■ **Sezione del documento**:
Passando al tennis, la sua altra grande passione: chi è cresciuto con il mito di Panatta potrebbe trovare difficile assimilare lo stile di gioco di Sinner. Qual è la sua opinione al riguardo?
“Ritengo sia prematuro esprimere un giudizio tecnico definitivo su Sinner, poiché è un talento in piena evoluzione. Il suo staff, composto dal duo Cahill-Vagnozzi, è di altissimo livello e continuerà a farlo progredire. Per superarlo, Alcaraz dovrà a sua volta migliorare notevolmente. Sinner ha prevalso grazie alla sua meticolosità, e presto svilupperà una maggiore varietà nel suo gioco. Come ci ha dimostrato Federer, contro alcuni avversari è essenziale imporre un ritmo martellante, mentre contro altri è fondamentale variare la tecnica. Sinner è un prodigio sportivo innato: da bambino eccelleva sia nel calcio, segnando una quantità impressionante di gol, sia nello sci. Avrebbe potuto raggiungere l`eccellenza in entrambi gli sport. La sua scelta è caduta sul tennis, portandolo a diventare il numero uno. Maradona, al contrario, avrebbe potuto eccellere solo nel calcio”.
Ritiene che Sinner possa conquistare il Grande Slam, ovvero vincere i quattro tornei maggiori in un`unica stagione?
“Oggi, il Grande Slam impone una continuità fisica estremamente ardua da conseguire e sostenere. Tuttavia, sono convinto che Sinner vincerà tutti gli Slam, anche se forse distribuiti tra due stagioni. Ci ha già regalato la storica vittoria a Wimbledon, un`impresa mai compiuta prima. Sono fiducioso che ci porterà tutti e quattro gli Slam. Cos`altro potremmo mai chiedergli per rimanere stupefatti?”
Essendo altoatesino, Sinner rappresenta un tipo di italiano lontano dagli stereotipi comuni.
“A mio parere, questa è un`interpretazione superficiale. L`Italia ha già avuto altri grandi campioni altoatesini, come Gustav Thoeni nello sci e Klaus Dibiasi nei tuffi. Sinner si inserisce in questa tradizione. Bisogna fare attenzione a non cadere nello stereotipo dell`italiano “Pulcinella”. Non siamo più relegati all`immagine di spaghetti, chitarra e mandolino; l`idea di un italiano estroso e indisciplinato è ormai superata. Nel mondo del tennis, ho osservato John McEnroe, un americano: se gli avessi sottratto la sua rabbia, avresti eliminato anche il suo genio. Ho visto Boris Becker, un tedesco atipico eppure uno dei più grandi di sempre. E ho visto un altro americano, Jimmy Connors: un personaggio bizzarro, ma un vincente”.

■ **Dati forniti**:
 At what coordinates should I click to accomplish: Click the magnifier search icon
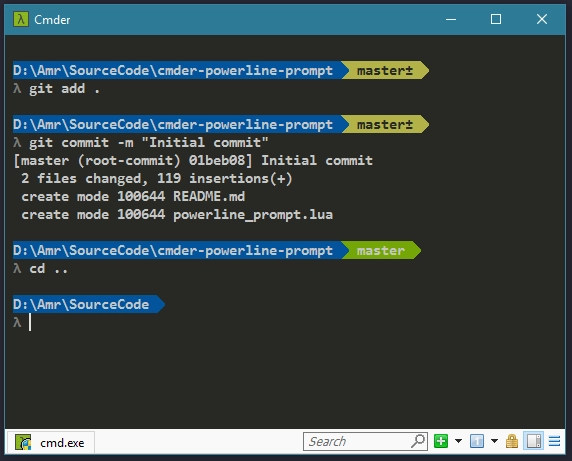(418, 441)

■ **Scopo del compito**: Nell'intervista su Sinner, quali campioni altoatesini vengono nominati, e in quale sport eccelleva ciascuno?

■ **Risultato del compito**: Gustav Thoeni nello sci e Klaus Dibiasi nei tuffi.